■ **EXTRAIT CHOISI**:
......

Par Eric Ng Ping Cheun
On attendait de Renganaden Padayachy une indication d’élections anticipées cette année, mais il parle, dès le début de son discours budgétaire, d’un « penultimate budget ». Le gouvernement compte donc présenter unautre budget, mais il peut très bien aller aux urnes plus tôt. Le quatrième grand oral du grand argentier, lui, n’a rien d’exceptionnel par rapport aux trois précédents, mis à part la réforme du régime d’imposition. Il a certes distribué des sucreries habituelles, mais pas au point de nous rendre diabétiques !
Petit changement de forme : le discours commence par les fondations de l’économie, et non du social, soulignant l’objectif d’améliorer la facilitation des affaires et de « ensure implementation of reforms in line with the recommendations of the World Bank ». C’est là un signal envoyé aux agences de notation qui s’impatientent de voir enclencher de véritables réformes économiques.
Sinon, le ministre des finances est resté fidèle à lui-même, c’est-à-dire un fort prodigue en aides et subventions en tous genres. Il faut reconnaître qu’il apporte un grand soulagement à la population qui a vu s’effriter son pouvoir d’achat : le revenu minimum garanti, doublement de l’allocation CSG pour certains salariés, hausse de la pension de vieillesse, enlèvement de la TVA sur des produits de consommation et baisse du prix de l’essence.
Même les gros salariés sont comblés avec l’abolition de la taxe de solidarité qui représentait un taux marginal d’imposition de 25% (au-delà du taux normal de 15%). Le pays peut donc souffler en tant que centre financier international, mais il n’est pas certain que la juridiction gagne en compétitivité avec le nouveau système de taxation. Le problème n’est pas tant la progressivité que le nombre excessif de tranches d’imposition (onze). De la simplification de l’impôt plat (flat tax) dans le passé, on en vient maintenant à une complexification de l’imposition, susceptible de favoriser la fraude fiscale. Un gain de seulement 0,6 point de pourcentage de la croissance économique risque d’être insuffisant pour justifier le coût additionnel de l’administration fiscale.
L’expansionnisme budgétaire, soutenant la consommation, va à l’encontre d’une politique monétaire restrictive.
Progressif n’est pas progressiste
Le système fiscal d’un pays reflète la couleur idéologique du gouvernement. Le quatrième budget de Padayachy veut plaire à tout le monde, du plus vulnérable au gros salarié. En même temps qu’il multiplie les aides, subventions et dégrèvements fiscaux, il allège la taxation des particuliers et abolit la taxe de solidarité (ce qui fait perdre Rs 3 milliards au Trésor public, selon Maurice Stratégie). Se pose alors une question fondamentale : une économie peut-elle soutenir à la fois un État-providence de plus en plus budgétivore et une fiscalité relativement légère ? C’est fiscalement impossible, mais c’est possible grâce à l’inflation.

......

Éléments enregistrés:
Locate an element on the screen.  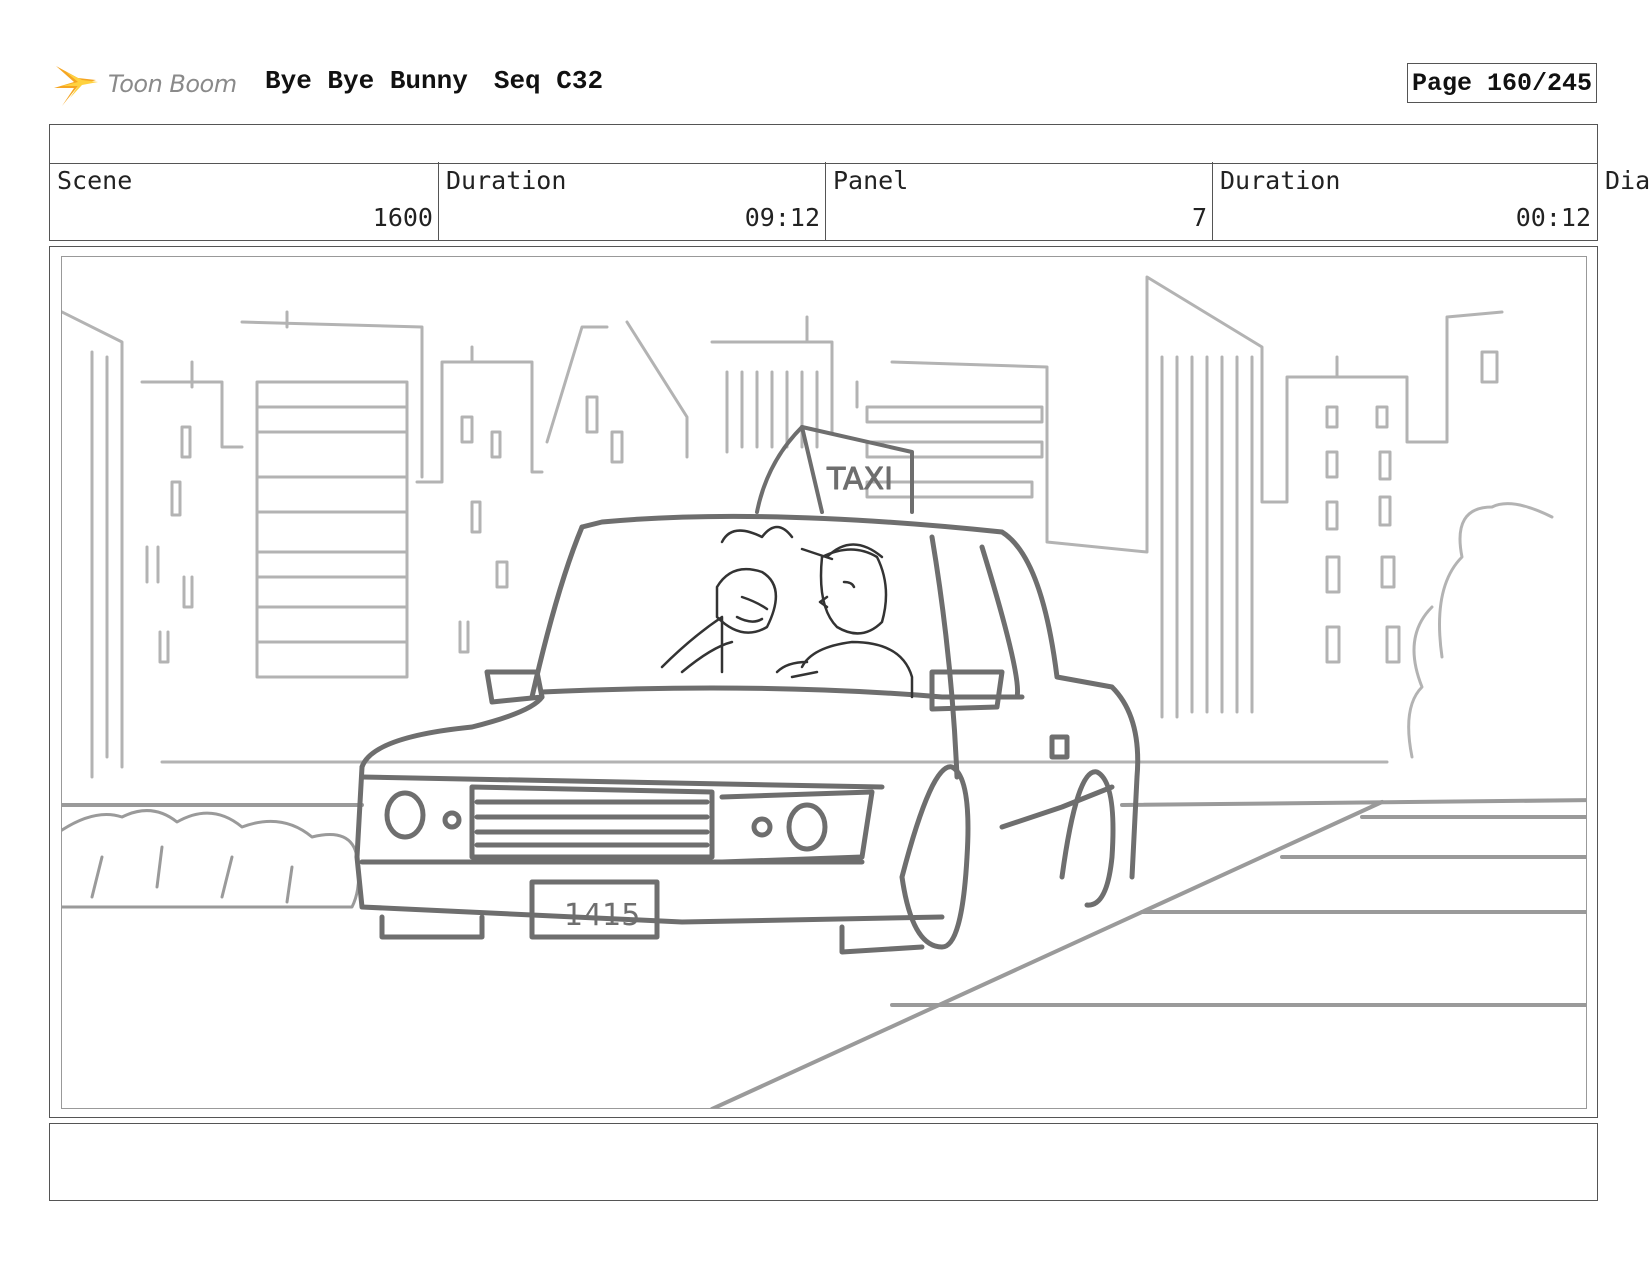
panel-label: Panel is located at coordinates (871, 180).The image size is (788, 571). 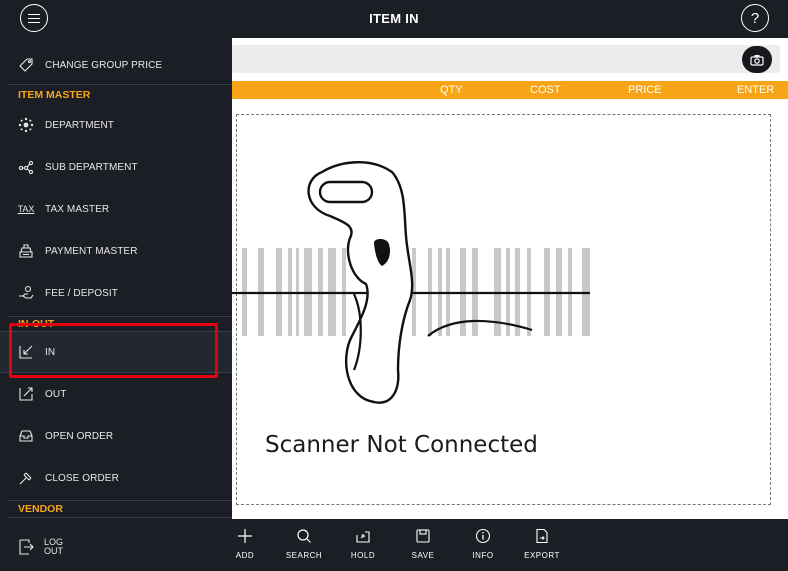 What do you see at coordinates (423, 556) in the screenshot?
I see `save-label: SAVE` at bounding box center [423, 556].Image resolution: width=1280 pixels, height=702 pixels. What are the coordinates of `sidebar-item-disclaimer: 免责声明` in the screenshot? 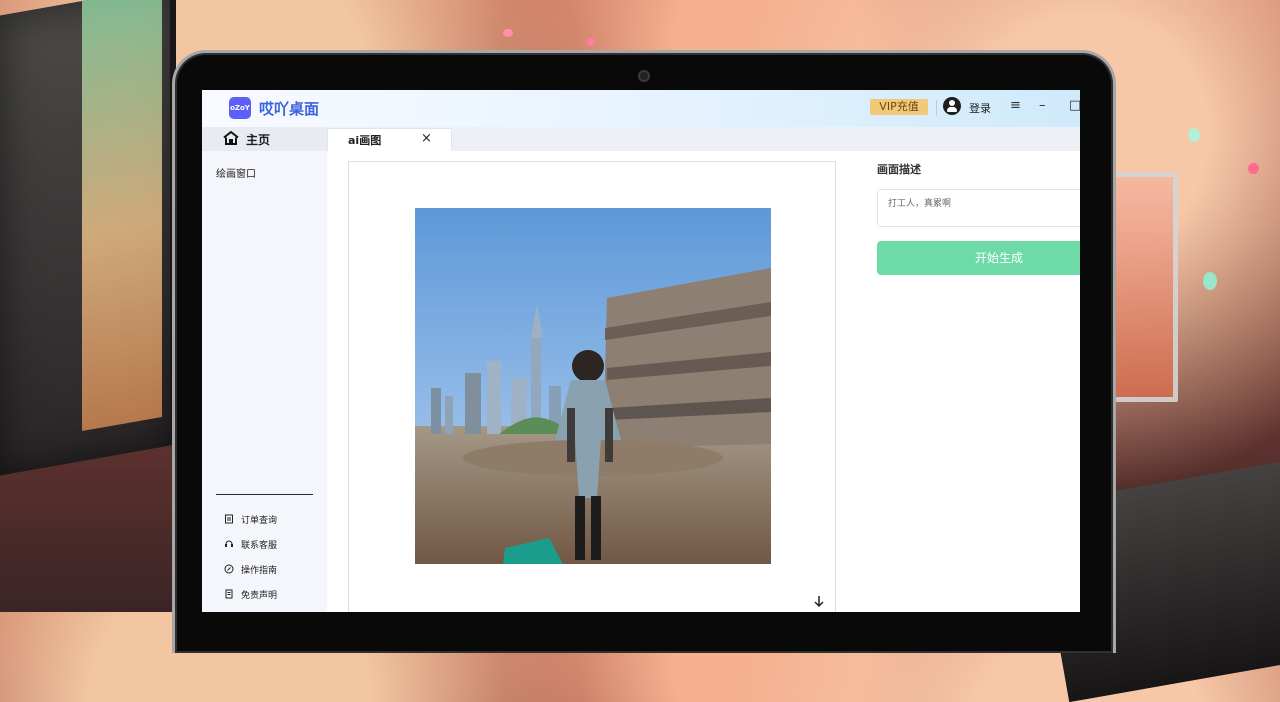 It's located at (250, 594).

......

■ **QUESTION POSÉE**: Poursuivez l'extrait consacré au quatrième budget de Renganaden Padayachy à partir de sa dernière phrase. Ces données n'interviennent en rien dans ce travail.

■ **RÉPONSE RÉDIGÉE**:
On a qualifié le budget 2023-24 de « socialiste », voire de « gauchiste ». En l’occurrence, le nouveau régime d’imposition, qui est progressif, serait socialement plus juste que le système proportionnel de l’impôt plat, tel que le taux de 15 % introduit par Rama Sithanen en 2007. Pourtant, celui ayant un revenu imposable de Rs 4 millions paiera moins d’impôts sous le régime proposé (Rs 594 800) que s’il était assujetti à un taux uniforme de 15 % (Rs 600 000). Ainsi, les hauts revenus (ceux dont le revenu imposable se situe entre un et quatre millions de roupies) seront moins taxés sous ce système progressif. Progressiste, ça ?
Il est vrai que les bas revenus paieront moins d’impôts sous le nouveau régime fiscal, et que les très hauts revenus dont le revenu imposable dépasse Rs 4,1 millions seront plus pénalisés qu’avec l’impôt plat de 15 %. Dès lors, on peut qualifier la nouvelle philosophie du ministre des finances de « socialisme libéral », comme un clin d’oeil au Libéralisme et justice sociale de Jean-Pierre Dupuy (2009). Elle épouse le principe de différence de Rawls, selon lequel les inégalités économiques et sociales doivent être agencées pour le plus grand bénéfice des individus les moins favorisés de la société.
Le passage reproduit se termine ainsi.